Foreign countries view this more skeptically than the German Chancellor, and the London “Times” quotes with regard to China: “Scholz is simply completely overwhelmed when it comes to foreign policy. He continues the Merkel approach wherever he can, has no ideas of his own and just tries to take the path of least resistance,” says political scientist Ulrich Speck. There is no sign of Germany “de-risking” vis-à-vis China, even if Olaf Scholz mentioned it. China, for its part, is more likely to decouple itself from the West in terms of dependence, and that could one day lead to the end of profitable business for German companies.

Almost like a warning sign, extensive espionage activities by China in Germany were discovered shortly after the Chancellor’s return. Apparently voluntary technology transfer is not enough for the Beijing regime.

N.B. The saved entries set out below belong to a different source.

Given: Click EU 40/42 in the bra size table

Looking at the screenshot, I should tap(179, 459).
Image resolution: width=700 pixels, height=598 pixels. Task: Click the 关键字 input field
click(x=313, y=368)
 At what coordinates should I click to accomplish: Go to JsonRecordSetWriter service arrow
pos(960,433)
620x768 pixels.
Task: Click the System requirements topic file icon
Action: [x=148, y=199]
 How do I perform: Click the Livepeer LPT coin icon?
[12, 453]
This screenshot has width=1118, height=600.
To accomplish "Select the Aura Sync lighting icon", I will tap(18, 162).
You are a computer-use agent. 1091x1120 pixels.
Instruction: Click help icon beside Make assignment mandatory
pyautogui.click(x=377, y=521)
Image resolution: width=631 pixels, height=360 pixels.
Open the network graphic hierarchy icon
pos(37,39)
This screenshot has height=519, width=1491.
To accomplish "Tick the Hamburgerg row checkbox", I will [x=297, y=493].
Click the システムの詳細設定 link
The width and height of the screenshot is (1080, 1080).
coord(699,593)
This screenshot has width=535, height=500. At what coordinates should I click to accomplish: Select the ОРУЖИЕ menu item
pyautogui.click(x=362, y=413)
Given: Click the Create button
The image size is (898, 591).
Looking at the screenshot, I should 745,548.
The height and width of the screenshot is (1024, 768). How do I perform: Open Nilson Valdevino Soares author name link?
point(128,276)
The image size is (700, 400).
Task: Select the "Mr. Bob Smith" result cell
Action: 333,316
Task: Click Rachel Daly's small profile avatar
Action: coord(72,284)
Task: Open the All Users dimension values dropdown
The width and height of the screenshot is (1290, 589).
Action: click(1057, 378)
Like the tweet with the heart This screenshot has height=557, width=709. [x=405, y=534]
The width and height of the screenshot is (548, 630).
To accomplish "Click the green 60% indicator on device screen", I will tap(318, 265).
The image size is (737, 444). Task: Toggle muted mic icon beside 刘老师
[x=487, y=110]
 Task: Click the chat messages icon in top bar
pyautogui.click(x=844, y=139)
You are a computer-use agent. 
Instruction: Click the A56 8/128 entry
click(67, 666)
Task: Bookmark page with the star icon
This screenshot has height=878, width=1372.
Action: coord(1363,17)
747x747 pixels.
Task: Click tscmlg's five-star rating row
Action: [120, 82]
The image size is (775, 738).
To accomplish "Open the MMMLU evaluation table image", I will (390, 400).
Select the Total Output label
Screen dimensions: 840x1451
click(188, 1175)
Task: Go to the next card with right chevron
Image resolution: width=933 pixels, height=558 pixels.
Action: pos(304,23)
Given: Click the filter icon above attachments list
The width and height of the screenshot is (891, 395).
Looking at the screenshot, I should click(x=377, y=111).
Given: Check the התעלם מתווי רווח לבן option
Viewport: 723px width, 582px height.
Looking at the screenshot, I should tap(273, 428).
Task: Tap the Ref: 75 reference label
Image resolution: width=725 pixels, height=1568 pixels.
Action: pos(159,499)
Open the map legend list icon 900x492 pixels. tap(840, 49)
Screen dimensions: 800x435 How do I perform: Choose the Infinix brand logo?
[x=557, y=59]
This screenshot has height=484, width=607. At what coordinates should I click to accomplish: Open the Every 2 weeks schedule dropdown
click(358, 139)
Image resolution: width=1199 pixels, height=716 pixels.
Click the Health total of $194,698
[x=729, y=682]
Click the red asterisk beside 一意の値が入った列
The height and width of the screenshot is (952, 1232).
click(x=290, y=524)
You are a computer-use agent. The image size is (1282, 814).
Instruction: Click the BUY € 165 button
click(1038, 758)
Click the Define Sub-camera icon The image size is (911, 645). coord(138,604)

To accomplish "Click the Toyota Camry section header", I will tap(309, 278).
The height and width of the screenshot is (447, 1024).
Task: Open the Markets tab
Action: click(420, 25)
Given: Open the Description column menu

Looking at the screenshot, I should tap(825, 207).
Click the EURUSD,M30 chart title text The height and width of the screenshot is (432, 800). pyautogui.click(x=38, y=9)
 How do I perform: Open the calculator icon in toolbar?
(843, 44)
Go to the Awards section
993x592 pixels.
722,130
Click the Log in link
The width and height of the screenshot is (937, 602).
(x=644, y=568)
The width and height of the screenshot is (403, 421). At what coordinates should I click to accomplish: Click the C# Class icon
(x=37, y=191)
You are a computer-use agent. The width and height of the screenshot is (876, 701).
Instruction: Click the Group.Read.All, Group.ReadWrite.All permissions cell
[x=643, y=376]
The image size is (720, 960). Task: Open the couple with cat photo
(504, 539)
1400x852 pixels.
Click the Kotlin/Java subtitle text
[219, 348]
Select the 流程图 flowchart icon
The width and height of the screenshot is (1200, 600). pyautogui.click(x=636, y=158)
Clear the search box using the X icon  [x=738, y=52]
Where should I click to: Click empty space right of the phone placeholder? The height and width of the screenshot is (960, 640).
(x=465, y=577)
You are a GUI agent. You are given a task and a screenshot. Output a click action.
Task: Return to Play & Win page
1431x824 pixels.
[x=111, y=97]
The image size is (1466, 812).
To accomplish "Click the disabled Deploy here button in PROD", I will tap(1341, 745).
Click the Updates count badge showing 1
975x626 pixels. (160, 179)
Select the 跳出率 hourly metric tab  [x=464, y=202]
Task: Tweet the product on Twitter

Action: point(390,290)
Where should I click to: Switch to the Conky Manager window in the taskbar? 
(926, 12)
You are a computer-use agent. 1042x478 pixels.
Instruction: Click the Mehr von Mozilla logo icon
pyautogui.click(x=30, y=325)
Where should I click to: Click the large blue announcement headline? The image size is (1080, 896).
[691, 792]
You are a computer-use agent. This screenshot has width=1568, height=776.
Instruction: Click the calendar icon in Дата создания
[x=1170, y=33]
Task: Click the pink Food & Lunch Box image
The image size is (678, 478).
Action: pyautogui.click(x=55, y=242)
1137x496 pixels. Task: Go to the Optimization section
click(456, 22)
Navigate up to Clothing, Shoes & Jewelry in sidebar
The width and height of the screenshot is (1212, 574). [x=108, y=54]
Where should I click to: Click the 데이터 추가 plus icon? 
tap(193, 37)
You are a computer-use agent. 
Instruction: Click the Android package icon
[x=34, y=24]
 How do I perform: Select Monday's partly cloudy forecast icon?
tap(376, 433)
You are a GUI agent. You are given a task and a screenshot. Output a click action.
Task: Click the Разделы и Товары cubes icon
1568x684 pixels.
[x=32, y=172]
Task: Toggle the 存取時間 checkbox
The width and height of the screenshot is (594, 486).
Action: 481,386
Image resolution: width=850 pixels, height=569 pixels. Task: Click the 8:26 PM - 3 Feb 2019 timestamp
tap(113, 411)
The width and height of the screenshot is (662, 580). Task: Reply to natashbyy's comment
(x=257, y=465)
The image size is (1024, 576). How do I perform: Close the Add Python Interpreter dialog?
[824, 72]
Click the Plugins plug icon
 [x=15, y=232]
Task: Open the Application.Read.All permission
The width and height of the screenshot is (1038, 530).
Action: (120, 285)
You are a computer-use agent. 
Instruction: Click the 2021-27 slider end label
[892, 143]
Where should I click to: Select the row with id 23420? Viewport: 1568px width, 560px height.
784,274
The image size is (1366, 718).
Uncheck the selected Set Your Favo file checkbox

After all, the New York Times mockingly notes that a German export has what it takes to bolster the country’s reputation: According to the paper, Black Forest cake is the undisputed most popular dessert in the world, from Trinidad to Zimbabwe. In Nepal and Pakistan it is even celebrated as a national dessert. In any case, this transfer of knowledge was successful: “The Black Forest cake, named after a corner of Germany that still conjures up images of fairy tales.”

The article ““Spectacular own goal”, “overwhelmed”: Foreign press shaves traffic lights and mocks meanly” comes from Business Punk.